Domingo XXII del Tiempo Ordinario, Ciclo C

Sobre la rivalidad y la gratuidad

Autor: Padre Pablo Largo Domínguez

 

 

Dos son las preguntas, dos. La primera reza: ¿qué tal invitado eres? Ten cuidado, no te coloques siempre en el proscenio cuando sólo eres un telonero. No te infles. Y no adoptes una actitud permanente de rival, competidor y prepotente. No te parezcas a los niños que se pelean por el mejor puesto, por el amor preferencial de su madre, por la mejor propina del padre, por la predilección del profesor. No te parezcas a los niños en ese tipo de lucha por la vida: los afectos, los mejores juguetes, el mejor postre. Hay ahí algo muy comprensible e incluso salvable; pero probablemente hay también exceso de inseguridad, una dosis elevada de ansiedad, demasiada dependencia. En el niño –lo hemos dicho– se comprende. Pero te tienes que decir: “ya está bien de ser niño apenas. Estoy muy a merced de los otros: de su aprobación o desaprobación, de su sonrisa o de su desdén, de su palabra o de su silencio”. Aprende a ser más autónomo. En ti está la fuente de tu valer; más radicalmente, en Dios mismo, que no hace acepción de personas y para quien eres alguien inconfundible.

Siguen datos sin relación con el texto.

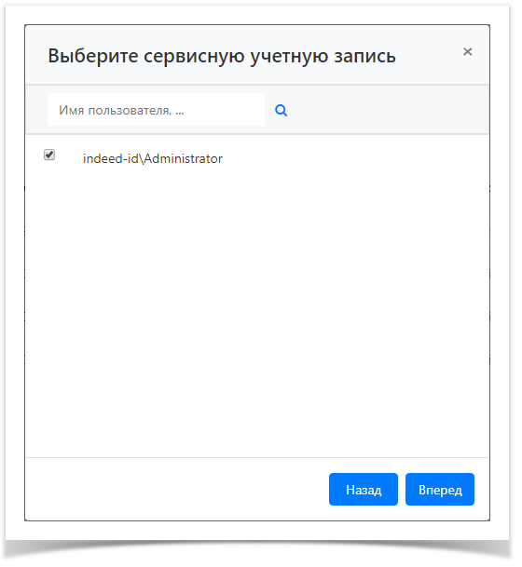522x567 pixels.
Task: Deselect the checked box beside indeed-id\Administrator
Action: [49, 155]
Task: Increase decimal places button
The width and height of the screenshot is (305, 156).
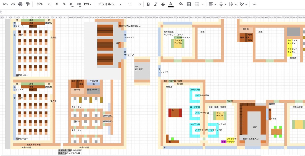Action: [79, 4]
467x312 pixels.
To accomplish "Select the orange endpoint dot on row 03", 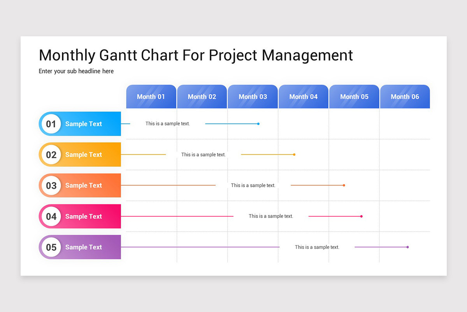I will (x=344, y=185).
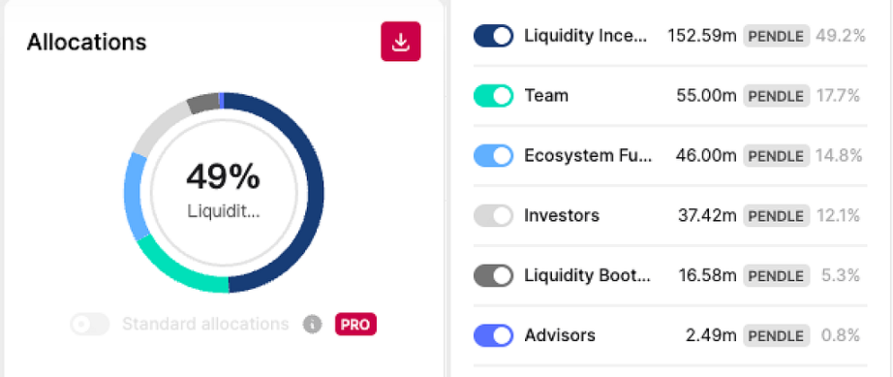Click the red PRO badge

pyautogui.click(x=356, y=325)
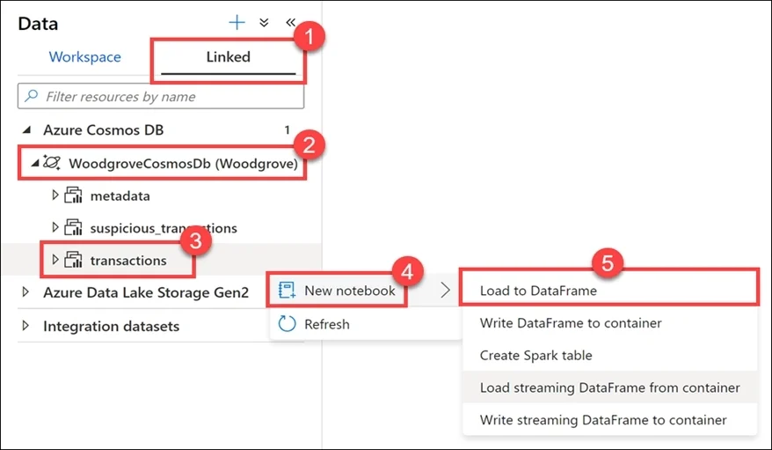
Task: Click the suspicious_transactions container icon
Action: pos(73,228)
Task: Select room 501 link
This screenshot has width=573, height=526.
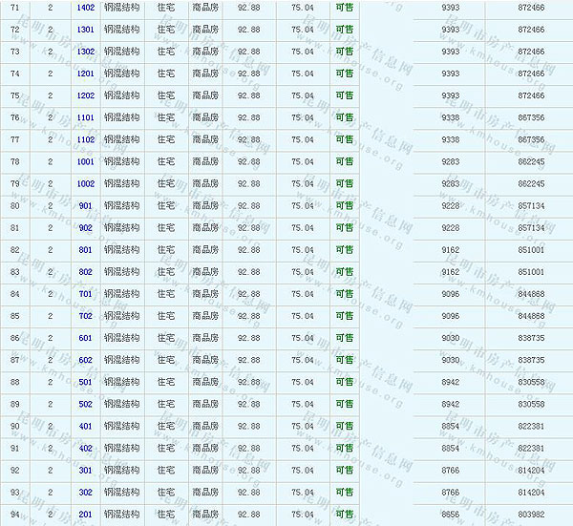Action: coord(85,382)
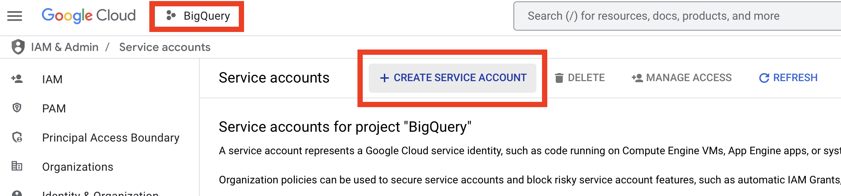Screen dimensions: 841x196
Task: Click Manage Access button
Action: pyautogui.click(x=682, y=78)
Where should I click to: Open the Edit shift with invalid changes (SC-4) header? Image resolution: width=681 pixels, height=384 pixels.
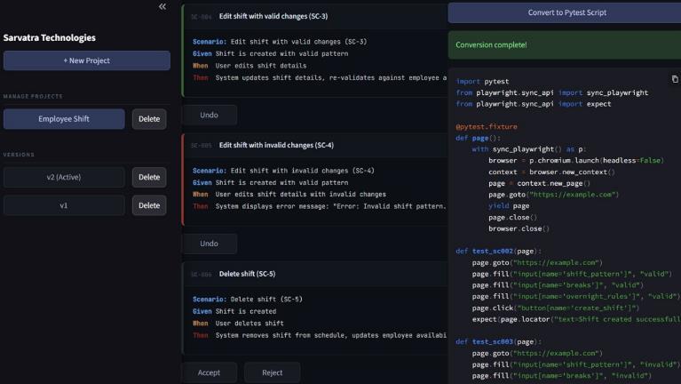click(x=316, y=145)
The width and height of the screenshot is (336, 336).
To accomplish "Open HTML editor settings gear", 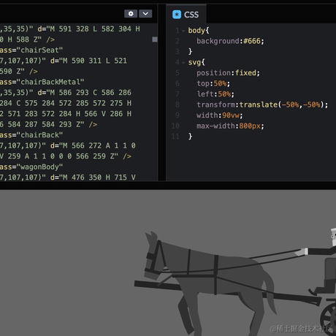I will click(x=131, y=14).
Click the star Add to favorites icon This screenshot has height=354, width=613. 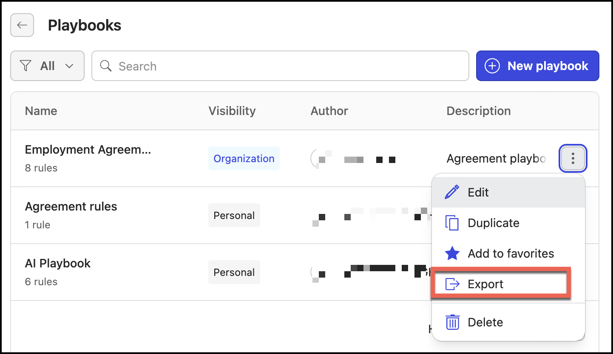tap(452, 253)
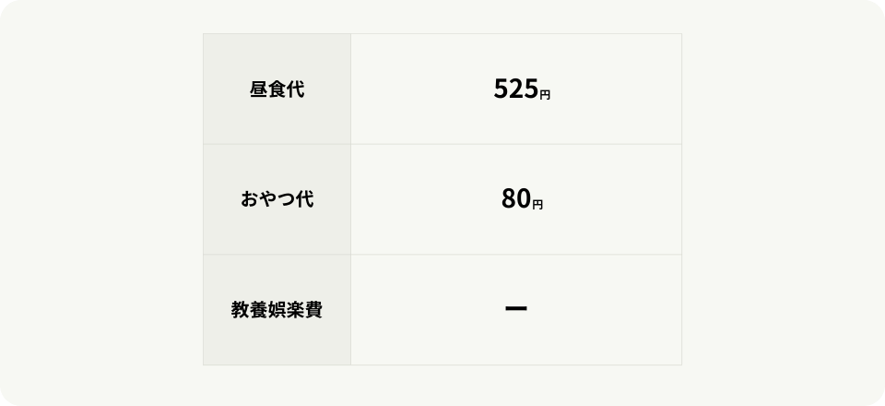Screen dimensions: 885x406
Task: Click the digit 2 in 525
Action: [515, 89]
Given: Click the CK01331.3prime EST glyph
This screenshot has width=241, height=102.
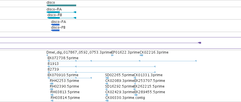Looking at the screenshot, I should point(135,78).
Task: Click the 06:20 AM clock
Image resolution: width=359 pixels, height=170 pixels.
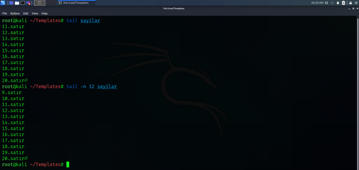Action: (317, 3)
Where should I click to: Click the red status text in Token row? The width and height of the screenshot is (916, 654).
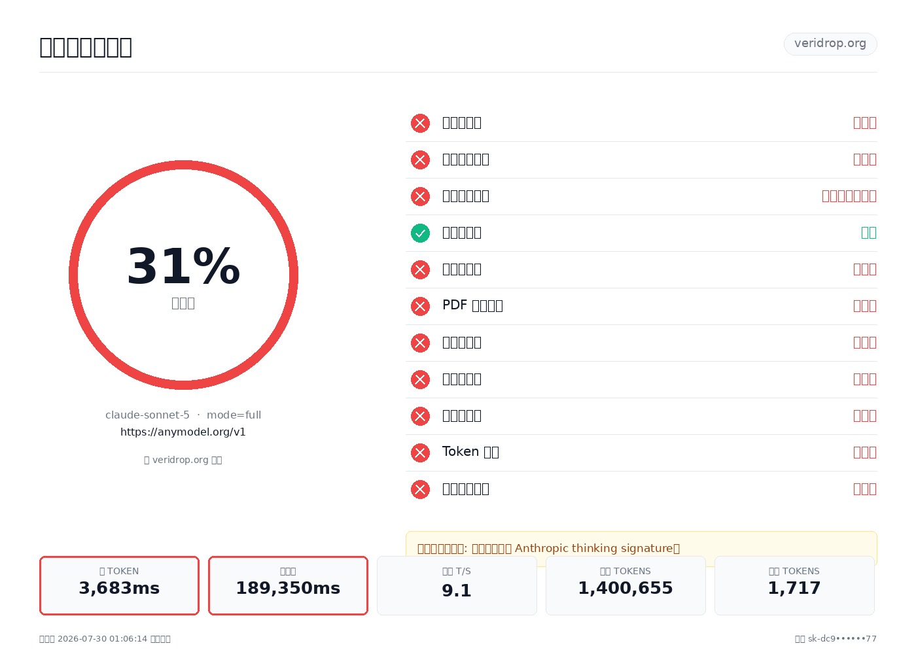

Además, deja que sean los otros quienes te afirmen, los que saben qué lugar ocupas en su jerarquía de afectos y de estimas. No depende de mí señalar ese lugar. Son ellos quienes libremente me asignan un determinado puesto en sus vidas y en su mesa. Así son y así deben ser las cosas. No tiene sentido que yo vaya con exigencias e imposiciones. No es sensato por mi parte reivindicar tal o cual sitio, colocarme en la presidencia o ponerme en el último puesto. Agradezco la invitación, y por discreción, por delicadeza con el que me invitó, por respeto a los otros comensales, me voy a poner en un lugar en que no destaque. No me toca a mí decidir cuál es mi asiento, sino al anfitrión.

Estos avisos de Jesús parece que son una mera cuestión de delicadeza, o quizá de fina astucia. Y nos preguntamos: ¿es que Jesús se va a entretener en enseñarnos las buenas maneras? ¿Esa es la gran misión que tiene reservada el Redentor? Es verdad, quizá sea demasiado poco reducir las palabras del Señor a reglas sobre el saber estar. Pero no debiéramos desdeñar una lectura tan sencilla, tan a ras de manual de urbanidad. En la urbanidad se hacen ya presentes unos valores muy estimables que dignifican la vida diaria: el respeto, la corrección, la sensibilidad hacia los otros. Incluso se hace presente la sabiduría, aunque sólo sea una sabiduría menor. Continuamente estamos tomando decisiones: unas, de verdadera trascendencia; otras, corrientes, quizá casi baladíes, de puro detalle. Pero conviene que también éstas sean acertadas y que en ese momento hagamos lo que cuadra. Por medio de ellas podemos crecer en una sabiduría cotidiana que hace grato y bueno el vivir. Uno no piensa sólo en sí, se da cuenta de la situación, ama el buen orden y deja que decida aquel a quien corresponde. También en esta sabiduría menor anda Dios.

La segunda pregunta es esta: ¿qué tal anfitrión eres? Si sólo saludas a los que te saludan, ¿qué haces de extraordinario? Si sólo invitas a los que te invitan, ¿no hacen eso también los paganos y los publicanos? ¿Cuánta gratuidad hay en tu vida? Está bien corresponder, pero eso es lo propio de una “moral cerrada”. Parécete un poco más a tu Padre que está en los cielos: su sol brilla para todos y su lluvia no hace discriminación de personas. El amor no busca su interés. Es cierto, te duele cuando no recibes la respuesta que esperabas, cuando no se da esa reciprocidad que espontáneamente deseas. Pero procura que tu luz brille también para los desagradecidos, o los despistados, y que tu vaso de agua llegue a los que no podrán devolverte el favor.